## EXERCISE BRIEF
Across all the records below, how many lines contain "magnifier"? Respond with only the number.

======== PROVIDED ENTRIES

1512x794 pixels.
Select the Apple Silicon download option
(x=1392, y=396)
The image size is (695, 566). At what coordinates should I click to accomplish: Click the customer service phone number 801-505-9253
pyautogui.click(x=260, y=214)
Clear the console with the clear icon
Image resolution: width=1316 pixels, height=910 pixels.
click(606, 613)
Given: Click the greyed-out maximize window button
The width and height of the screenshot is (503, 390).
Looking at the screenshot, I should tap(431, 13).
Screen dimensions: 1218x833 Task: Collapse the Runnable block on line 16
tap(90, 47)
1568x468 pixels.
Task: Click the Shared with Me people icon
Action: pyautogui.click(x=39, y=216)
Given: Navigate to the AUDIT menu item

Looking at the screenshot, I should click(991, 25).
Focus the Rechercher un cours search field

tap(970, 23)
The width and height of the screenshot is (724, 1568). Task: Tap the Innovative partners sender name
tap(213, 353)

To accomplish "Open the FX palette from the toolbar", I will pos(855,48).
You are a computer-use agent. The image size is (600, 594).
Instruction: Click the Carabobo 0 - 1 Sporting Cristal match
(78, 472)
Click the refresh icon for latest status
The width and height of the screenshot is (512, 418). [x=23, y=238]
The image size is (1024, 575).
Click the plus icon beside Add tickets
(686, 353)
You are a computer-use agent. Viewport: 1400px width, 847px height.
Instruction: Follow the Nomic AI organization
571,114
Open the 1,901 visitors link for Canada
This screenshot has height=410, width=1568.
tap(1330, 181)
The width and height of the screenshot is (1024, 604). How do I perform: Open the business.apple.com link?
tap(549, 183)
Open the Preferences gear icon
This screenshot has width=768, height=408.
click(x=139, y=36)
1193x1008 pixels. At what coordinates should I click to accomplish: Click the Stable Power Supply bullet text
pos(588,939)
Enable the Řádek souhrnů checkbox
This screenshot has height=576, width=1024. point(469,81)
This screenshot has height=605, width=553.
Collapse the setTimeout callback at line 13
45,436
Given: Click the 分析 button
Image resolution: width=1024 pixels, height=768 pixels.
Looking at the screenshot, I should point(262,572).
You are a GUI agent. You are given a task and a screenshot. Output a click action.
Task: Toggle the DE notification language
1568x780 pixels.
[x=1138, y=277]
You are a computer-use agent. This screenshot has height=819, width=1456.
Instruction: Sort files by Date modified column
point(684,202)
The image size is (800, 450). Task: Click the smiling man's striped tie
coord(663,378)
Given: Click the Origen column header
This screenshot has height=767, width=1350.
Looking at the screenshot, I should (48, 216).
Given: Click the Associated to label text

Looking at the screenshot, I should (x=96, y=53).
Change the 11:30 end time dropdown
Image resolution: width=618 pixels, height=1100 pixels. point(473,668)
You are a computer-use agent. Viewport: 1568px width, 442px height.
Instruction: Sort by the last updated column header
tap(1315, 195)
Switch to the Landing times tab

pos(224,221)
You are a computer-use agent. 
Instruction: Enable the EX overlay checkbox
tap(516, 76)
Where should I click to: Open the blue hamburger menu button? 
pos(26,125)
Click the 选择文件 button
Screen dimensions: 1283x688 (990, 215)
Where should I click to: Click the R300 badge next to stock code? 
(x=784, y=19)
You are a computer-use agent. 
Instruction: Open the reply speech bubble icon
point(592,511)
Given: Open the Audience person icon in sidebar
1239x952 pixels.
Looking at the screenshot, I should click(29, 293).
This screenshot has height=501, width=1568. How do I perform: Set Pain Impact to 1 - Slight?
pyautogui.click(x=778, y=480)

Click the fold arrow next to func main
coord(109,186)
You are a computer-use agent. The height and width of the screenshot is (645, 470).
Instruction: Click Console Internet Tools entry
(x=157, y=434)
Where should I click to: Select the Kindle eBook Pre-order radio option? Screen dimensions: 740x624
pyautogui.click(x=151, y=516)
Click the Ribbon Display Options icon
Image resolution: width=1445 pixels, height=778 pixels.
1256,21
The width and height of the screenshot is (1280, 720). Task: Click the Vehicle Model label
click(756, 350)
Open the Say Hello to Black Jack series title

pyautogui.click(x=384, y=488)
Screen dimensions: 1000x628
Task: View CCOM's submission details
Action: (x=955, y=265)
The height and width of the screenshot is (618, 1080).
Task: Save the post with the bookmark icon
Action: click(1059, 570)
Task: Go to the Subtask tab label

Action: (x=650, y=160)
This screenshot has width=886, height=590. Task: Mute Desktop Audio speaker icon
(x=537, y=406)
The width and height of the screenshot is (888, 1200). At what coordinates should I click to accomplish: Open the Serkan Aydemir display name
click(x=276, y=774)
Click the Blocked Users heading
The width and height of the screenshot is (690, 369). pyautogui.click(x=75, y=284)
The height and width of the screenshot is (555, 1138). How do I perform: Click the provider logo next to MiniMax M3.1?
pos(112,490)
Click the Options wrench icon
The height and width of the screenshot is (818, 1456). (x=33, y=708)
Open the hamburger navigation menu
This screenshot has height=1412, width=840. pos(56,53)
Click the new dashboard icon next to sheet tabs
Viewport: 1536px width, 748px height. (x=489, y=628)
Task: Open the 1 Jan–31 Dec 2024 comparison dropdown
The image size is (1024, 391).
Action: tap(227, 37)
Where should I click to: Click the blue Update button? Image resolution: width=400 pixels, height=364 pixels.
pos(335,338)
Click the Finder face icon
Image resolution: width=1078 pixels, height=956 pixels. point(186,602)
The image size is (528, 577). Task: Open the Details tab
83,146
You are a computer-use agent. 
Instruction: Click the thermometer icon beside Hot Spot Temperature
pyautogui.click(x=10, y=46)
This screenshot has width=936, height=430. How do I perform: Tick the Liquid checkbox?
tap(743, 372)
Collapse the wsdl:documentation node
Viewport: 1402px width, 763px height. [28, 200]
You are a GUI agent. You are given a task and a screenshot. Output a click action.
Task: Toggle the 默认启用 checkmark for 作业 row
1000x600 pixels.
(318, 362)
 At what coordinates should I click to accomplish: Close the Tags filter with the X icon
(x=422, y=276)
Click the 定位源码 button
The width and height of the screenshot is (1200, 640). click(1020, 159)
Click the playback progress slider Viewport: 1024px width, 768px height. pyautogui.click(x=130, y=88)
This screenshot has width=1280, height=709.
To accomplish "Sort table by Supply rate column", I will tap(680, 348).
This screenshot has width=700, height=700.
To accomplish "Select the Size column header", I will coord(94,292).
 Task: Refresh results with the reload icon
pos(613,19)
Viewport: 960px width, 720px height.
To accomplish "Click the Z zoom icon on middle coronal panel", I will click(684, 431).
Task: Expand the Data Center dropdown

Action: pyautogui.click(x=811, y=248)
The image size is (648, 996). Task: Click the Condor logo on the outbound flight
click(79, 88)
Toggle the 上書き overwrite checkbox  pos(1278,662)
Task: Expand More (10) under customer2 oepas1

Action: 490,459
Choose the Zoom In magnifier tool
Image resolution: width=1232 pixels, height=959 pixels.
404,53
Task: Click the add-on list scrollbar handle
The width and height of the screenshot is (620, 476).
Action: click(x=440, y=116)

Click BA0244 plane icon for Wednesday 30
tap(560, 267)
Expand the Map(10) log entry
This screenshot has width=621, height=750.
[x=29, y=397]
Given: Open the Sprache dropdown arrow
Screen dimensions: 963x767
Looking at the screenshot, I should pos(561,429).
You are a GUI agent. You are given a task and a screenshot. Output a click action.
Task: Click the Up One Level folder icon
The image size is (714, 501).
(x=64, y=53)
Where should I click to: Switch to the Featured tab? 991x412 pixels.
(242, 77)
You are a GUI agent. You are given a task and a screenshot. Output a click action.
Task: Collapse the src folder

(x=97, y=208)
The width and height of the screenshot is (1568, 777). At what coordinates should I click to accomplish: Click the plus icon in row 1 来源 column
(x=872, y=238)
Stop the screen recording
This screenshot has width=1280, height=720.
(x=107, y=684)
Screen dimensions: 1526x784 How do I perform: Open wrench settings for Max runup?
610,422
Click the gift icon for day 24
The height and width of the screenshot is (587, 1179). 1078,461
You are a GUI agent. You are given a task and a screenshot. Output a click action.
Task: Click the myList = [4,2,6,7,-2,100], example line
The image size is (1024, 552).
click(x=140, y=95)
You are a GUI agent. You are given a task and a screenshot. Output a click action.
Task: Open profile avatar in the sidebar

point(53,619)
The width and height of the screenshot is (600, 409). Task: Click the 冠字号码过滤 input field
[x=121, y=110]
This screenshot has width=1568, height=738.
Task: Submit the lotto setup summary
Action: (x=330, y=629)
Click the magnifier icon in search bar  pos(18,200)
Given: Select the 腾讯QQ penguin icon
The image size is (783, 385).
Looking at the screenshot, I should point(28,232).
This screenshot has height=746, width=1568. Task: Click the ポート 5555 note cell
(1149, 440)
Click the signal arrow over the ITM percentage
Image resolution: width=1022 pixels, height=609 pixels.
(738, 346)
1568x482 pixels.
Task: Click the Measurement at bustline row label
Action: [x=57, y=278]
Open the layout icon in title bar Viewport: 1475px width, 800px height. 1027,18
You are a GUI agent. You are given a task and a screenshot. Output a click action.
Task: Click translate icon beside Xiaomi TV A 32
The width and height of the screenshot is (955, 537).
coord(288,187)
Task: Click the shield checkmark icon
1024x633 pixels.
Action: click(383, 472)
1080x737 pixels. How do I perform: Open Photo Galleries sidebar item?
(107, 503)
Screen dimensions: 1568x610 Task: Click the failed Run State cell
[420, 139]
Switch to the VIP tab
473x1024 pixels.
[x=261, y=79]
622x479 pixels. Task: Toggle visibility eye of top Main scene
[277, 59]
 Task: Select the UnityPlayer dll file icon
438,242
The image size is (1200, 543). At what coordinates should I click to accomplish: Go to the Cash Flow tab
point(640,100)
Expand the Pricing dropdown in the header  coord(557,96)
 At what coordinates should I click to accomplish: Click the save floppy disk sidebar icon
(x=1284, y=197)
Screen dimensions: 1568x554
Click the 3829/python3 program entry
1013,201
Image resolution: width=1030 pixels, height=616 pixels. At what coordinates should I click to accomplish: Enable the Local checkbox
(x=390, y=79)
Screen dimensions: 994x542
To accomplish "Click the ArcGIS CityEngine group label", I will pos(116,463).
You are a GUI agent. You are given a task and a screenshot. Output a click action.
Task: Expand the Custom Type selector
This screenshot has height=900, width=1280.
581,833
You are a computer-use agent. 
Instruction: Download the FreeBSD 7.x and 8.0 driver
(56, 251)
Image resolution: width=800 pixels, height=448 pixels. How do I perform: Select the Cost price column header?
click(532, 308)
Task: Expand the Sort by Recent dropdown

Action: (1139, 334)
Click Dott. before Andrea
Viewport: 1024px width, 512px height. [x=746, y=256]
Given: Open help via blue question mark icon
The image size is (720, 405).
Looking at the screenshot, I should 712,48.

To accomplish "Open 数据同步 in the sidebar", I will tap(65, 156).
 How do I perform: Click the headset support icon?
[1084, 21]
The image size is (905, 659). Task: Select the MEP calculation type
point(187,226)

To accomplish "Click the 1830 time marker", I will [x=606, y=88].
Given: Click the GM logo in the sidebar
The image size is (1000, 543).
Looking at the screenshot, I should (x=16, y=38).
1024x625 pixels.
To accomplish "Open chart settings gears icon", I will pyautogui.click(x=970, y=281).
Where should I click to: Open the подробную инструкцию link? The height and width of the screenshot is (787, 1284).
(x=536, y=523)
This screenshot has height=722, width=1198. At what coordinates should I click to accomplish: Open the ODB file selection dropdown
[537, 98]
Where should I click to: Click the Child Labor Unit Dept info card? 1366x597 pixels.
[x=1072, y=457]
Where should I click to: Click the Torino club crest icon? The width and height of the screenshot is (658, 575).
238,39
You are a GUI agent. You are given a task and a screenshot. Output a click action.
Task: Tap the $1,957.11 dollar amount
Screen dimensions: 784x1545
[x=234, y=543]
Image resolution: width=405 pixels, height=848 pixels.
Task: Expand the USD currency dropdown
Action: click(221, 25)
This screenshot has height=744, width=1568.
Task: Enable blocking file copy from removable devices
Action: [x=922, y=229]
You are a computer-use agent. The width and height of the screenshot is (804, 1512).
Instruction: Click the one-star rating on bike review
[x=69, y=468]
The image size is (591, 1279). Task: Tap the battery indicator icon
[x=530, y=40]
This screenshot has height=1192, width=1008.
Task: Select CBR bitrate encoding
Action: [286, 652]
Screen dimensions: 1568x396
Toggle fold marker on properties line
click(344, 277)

================

## TASK ANSWER
2